Collected data entries:
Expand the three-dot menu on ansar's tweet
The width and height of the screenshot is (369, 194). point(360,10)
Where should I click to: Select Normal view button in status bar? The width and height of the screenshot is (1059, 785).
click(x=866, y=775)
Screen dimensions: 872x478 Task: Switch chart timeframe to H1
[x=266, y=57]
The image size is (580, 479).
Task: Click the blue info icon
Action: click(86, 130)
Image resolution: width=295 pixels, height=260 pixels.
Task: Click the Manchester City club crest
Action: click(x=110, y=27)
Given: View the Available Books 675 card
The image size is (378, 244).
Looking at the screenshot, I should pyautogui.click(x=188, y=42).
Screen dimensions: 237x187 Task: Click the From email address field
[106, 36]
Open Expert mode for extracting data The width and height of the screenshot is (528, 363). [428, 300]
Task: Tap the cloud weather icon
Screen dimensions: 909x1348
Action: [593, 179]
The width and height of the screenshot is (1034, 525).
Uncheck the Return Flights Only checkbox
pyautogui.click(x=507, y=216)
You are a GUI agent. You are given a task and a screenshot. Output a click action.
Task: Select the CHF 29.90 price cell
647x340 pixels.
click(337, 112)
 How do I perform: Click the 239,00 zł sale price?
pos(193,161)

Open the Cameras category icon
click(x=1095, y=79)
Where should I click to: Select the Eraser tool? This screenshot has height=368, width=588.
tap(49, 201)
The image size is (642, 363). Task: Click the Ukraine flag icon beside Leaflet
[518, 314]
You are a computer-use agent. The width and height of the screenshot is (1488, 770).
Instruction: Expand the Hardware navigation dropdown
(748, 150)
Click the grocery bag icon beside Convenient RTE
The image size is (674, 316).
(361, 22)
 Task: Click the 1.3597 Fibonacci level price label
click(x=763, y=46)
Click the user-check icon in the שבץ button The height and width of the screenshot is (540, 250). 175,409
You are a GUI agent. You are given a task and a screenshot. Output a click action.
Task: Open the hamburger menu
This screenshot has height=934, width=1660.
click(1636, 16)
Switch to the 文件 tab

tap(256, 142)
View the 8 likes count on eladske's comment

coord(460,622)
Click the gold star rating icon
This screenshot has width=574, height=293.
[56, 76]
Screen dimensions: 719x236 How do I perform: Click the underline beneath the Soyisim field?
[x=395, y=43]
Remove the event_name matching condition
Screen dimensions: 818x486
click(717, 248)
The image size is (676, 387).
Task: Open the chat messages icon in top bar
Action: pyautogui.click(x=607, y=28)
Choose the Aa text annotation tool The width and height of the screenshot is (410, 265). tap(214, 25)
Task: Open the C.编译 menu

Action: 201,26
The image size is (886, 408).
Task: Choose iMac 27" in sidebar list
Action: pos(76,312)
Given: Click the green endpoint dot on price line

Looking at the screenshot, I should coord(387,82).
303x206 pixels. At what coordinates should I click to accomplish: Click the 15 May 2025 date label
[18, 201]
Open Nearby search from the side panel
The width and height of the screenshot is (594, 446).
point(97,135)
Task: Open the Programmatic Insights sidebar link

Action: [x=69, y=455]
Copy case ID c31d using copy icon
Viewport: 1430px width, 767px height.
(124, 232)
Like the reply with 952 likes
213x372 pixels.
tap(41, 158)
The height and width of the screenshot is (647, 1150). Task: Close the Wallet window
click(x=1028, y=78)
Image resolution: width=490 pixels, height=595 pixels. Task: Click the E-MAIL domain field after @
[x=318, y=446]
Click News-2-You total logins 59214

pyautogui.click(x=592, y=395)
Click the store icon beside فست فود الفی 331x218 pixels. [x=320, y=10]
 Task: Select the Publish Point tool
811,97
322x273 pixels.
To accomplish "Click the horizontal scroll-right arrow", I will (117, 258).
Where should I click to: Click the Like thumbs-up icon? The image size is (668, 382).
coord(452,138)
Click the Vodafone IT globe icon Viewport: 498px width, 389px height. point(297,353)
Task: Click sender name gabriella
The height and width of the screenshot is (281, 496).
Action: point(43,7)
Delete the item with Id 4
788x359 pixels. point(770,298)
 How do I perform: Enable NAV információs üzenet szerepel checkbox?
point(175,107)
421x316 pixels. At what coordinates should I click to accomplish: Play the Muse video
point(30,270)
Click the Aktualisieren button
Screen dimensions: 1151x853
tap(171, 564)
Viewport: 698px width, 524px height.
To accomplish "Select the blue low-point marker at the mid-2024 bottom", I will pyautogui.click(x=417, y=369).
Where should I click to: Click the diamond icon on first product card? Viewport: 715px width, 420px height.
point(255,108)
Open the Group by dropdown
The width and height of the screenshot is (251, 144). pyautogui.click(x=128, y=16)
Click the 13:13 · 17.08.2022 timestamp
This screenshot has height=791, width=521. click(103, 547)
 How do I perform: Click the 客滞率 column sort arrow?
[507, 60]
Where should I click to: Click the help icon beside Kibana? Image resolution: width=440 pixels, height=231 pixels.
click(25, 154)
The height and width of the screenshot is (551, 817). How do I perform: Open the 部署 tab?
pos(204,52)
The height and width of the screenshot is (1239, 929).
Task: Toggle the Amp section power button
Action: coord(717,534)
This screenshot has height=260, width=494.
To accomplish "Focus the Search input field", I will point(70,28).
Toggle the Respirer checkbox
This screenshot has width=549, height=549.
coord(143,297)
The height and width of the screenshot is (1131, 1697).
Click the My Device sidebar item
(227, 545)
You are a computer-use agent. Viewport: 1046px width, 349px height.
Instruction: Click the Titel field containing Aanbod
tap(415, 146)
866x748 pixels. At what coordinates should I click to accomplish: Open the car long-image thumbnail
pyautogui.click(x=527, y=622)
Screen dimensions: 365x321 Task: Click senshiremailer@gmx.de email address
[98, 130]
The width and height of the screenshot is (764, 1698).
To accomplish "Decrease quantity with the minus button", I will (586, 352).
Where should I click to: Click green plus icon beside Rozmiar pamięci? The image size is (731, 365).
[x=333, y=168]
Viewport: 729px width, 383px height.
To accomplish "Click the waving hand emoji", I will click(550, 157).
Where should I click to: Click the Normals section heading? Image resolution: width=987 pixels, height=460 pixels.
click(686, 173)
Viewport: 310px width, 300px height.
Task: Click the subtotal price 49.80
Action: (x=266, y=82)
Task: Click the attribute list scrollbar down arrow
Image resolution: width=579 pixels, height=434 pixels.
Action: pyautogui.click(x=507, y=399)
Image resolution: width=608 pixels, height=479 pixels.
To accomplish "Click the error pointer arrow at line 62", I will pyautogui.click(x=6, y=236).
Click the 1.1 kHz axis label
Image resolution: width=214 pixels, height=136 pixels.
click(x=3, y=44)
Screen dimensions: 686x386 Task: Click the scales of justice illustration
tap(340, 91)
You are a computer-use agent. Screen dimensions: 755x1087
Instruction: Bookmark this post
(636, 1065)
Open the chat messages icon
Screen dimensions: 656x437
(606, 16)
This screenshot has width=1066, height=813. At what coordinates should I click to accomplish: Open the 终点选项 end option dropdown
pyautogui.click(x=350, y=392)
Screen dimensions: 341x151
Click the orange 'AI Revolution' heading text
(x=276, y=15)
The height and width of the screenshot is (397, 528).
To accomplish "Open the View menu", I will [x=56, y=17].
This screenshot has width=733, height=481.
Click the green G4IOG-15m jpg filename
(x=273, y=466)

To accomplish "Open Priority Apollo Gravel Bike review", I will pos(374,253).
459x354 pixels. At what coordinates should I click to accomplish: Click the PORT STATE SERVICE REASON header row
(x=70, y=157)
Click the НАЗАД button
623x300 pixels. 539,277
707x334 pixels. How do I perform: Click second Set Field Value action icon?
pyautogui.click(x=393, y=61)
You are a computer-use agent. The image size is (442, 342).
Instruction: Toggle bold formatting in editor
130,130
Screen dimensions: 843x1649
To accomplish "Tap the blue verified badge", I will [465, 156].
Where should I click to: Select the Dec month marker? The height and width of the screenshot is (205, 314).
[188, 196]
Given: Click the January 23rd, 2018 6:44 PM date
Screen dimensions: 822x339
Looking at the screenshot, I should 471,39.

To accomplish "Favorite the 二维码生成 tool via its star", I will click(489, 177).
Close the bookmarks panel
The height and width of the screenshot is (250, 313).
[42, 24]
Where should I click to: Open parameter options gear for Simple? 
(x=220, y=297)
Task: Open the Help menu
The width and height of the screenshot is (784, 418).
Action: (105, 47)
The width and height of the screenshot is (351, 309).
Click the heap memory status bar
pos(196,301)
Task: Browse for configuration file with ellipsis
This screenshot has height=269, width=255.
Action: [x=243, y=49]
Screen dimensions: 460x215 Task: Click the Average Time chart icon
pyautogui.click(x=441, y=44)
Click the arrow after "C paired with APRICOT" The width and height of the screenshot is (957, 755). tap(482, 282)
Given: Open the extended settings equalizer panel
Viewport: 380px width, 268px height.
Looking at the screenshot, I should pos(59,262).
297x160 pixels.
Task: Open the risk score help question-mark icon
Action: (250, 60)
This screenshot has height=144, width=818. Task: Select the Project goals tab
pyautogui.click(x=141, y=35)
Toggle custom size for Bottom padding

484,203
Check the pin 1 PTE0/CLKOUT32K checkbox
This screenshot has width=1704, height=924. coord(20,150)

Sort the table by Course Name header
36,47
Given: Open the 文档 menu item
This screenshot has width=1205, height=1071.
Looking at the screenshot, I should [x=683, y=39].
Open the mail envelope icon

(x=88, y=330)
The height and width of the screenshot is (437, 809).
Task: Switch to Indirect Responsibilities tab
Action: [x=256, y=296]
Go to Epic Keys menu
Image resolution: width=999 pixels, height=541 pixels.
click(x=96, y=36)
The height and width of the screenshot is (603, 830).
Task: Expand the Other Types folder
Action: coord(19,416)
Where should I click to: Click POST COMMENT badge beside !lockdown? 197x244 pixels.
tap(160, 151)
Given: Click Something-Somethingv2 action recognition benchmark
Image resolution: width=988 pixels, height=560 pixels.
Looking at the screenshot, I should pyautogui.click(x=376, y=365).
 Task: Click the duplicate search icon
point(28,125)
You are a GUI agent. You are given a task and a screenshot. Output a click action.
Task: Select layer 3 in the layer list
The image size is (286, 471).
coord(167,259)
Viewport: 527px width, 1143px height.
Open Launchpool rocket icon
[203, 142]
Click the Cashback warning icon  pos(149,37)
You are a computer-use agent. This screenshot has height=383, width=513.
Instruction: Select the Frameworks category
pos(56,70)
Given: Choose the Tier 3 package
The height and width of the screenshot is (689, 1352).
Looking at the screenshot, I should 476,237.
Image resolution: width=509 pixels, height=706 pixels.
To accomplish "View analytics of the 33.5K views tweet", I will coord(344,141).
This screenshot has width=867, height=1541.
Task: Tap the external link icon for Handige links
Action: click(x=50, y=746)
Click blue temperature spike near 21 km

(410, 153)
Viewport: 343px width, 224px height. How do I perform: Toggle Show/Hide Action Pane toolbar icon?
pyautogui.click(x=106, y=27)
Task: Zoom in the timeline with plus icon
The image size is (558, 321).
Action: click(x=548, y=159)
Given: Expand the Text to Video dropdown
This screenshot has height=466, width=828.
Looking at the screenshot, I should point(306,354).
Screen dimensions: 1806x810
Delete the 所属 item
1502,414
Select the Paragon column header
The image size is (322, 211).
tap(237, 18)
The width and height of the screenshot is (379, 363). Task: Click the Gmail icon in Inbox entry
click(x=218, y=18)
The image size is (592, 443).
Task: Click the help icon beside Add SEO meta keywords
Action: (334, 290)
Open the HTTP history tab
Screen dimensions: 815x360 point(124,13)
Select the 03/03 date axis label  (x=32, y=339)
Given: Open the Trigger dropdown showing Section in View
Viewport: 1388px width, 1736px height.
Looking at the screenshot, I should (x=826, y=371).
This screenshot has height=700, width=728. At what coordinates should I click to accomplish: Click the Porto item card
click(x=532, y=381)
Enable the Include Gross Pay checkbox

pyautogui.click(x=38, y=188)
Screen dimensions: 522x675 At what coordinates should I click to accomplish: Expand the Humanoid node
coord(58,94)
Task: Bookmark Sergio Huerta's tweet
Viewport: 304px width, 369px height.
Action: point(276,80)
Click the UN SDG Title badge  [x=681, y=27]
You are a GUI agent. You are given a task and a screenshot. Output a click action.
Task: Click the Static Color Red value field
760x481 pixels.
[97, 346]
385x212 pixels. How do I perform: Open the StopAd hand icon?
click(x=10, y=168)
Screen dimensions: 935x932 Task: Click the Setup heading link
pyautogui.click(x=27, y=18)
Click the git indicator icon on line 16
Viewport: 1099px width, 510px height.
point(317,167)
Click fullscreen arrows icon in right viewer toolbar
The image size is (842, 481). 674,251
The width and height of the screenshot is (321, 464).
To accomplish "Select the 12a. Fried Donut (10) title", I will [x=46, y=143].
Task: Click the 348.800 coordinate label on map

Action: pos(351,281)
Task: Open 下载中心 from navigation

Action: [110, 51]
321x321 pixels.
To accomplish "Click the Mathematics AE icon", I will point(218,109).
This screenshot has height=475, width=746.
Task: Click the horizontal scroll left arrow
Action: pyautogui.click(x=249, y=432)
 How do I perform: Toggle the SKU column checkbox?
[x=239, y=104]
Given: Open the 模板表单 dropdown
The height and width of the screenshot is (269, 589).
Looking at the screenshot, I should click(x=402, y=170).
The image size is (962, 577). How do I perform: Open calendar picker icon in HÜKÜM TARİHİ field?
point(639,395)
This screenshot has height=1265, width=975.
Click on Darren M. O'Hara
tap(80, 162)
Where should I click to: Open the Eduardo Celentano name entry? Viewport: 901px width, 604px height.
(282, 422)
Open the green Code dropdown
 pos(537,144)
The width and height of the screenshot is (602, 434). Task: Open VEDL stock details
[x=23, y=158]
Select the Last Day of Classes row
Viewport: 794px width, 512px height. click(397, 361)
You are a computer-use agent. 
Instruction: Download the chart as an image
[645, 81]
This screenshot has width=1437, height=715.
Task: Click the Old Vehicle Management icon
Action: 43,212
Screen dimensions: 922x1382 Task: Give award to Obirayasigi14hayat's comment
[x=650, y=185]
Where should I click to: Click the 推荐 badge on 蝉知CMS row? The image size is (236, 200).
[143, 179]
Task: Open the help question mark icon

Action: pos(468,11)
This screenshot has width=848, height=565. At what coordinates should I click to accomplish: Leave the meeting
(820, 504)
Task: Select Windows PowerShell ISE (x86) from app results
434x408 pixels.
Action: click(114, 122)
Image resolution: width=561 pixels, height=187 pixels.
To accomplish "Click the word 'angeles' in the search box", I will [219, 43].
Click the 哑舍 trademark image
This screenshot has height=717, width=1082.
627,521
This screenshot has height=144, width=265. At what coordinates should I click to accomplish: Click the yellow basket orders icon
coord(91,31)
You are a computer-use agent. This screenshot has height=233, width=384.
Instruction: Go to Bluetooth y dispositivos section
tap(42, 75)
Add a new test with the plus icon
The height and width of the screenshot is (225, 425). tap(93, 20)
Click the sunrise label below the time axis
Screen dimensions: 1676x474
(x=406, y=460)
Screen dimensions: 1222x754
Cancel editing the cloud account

> What needs to be done:
An answer is complete only when it holds every line above containing the string "cloud".

> Solved problem:
Task: Tap the cloud weather icon
Cancel editing the cloud account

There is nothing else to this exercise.